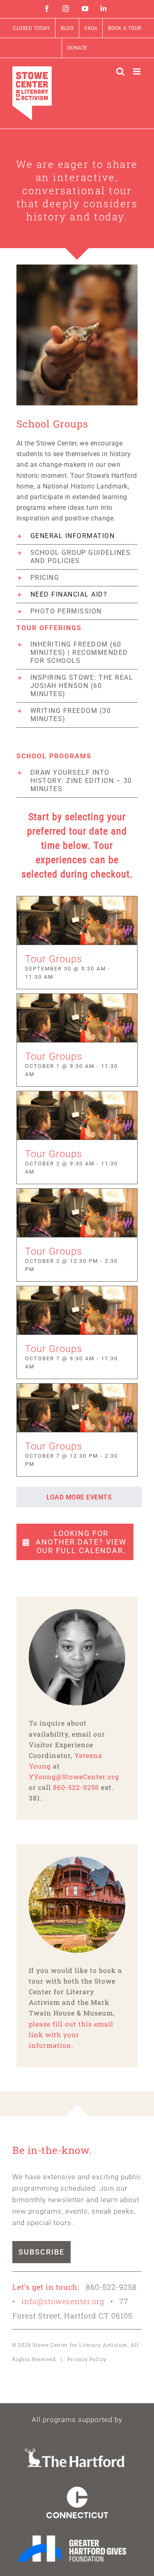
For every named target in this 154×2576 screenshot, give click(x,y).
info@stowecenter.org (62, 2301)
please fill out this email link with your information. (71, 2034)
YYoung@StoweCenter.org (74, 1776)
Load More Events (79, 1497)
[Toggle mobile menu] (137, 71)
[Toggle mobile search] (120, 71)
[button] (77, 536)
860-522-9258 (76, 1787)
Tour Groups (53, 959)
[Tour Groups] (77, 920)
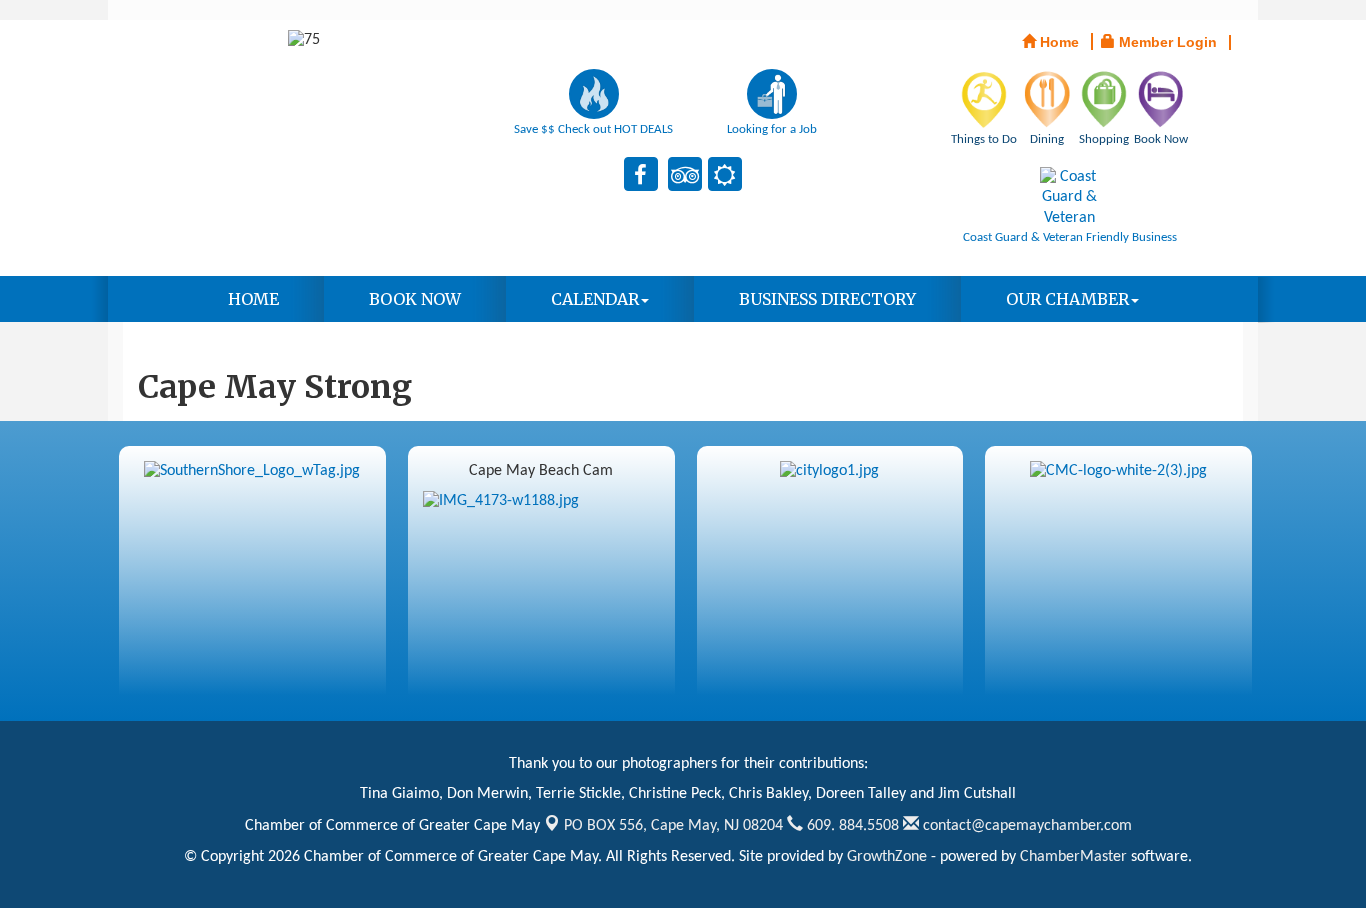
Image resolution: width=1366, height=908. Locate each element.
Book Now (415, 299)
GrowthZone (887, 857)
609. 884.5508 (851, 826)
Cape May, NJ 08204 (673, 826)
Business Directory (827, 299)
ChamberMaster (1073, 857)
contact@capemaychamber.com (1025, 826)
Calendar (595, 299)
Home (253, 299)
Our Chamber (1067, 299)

...

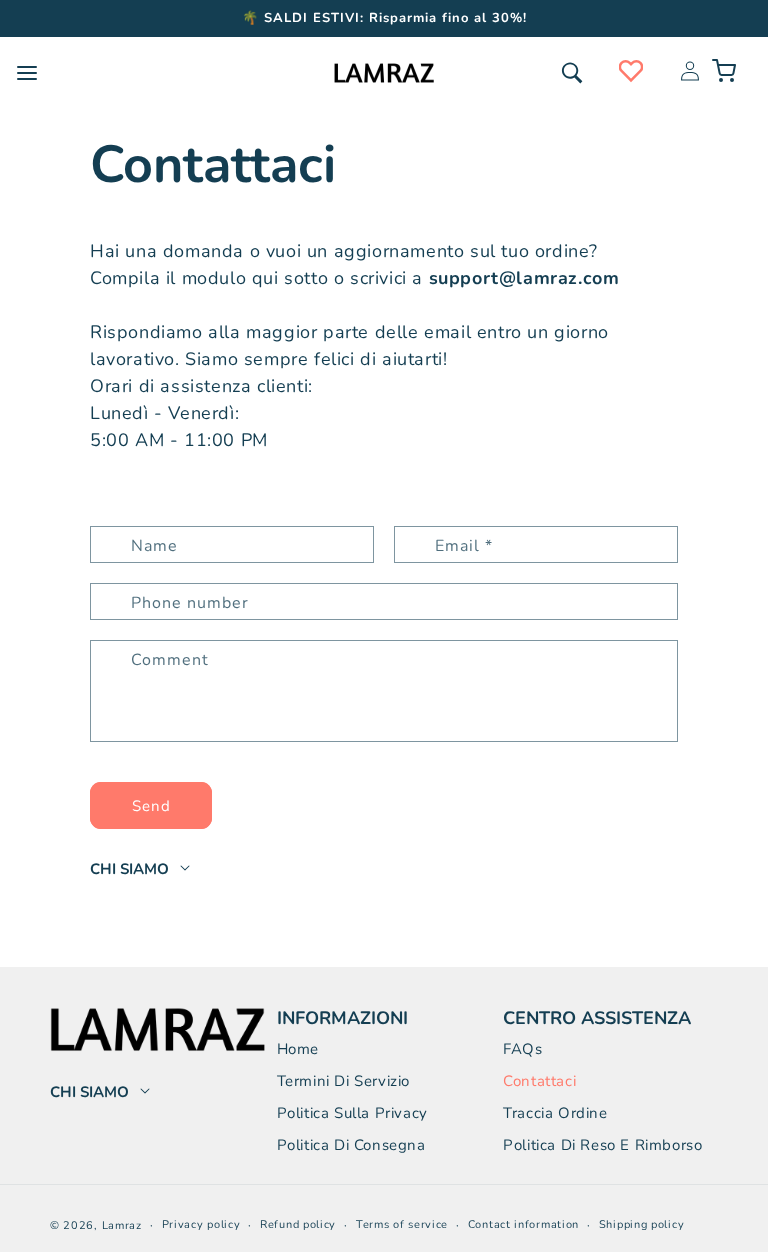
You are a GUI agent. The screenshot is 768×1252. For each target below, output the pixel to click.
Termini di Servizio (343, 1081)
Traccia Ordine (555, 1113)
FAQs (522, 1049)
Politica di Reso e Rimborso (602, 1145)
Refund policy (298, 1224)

Problem: Give back exactly the lines of the listing above that run from the line with "For every named" to the line with "Tour Groups (53, 959)", inclusive.

Solution below:
For every named target in this 154×2576 screenshot, give click(x,y).
info@stowecenter.org (62, 2301)
please fill out this email link with your information. (71, 2034)
YYoung@StoweCenter.org (74, 1776)
Load More Events (79, 1497)
[Toggle mobile menu] (137, 71)
[Toggle mobile search] (120, 71)
[button] (77, 536)
860-522-9258 (76, 1787)
Tour Groups (53, 959)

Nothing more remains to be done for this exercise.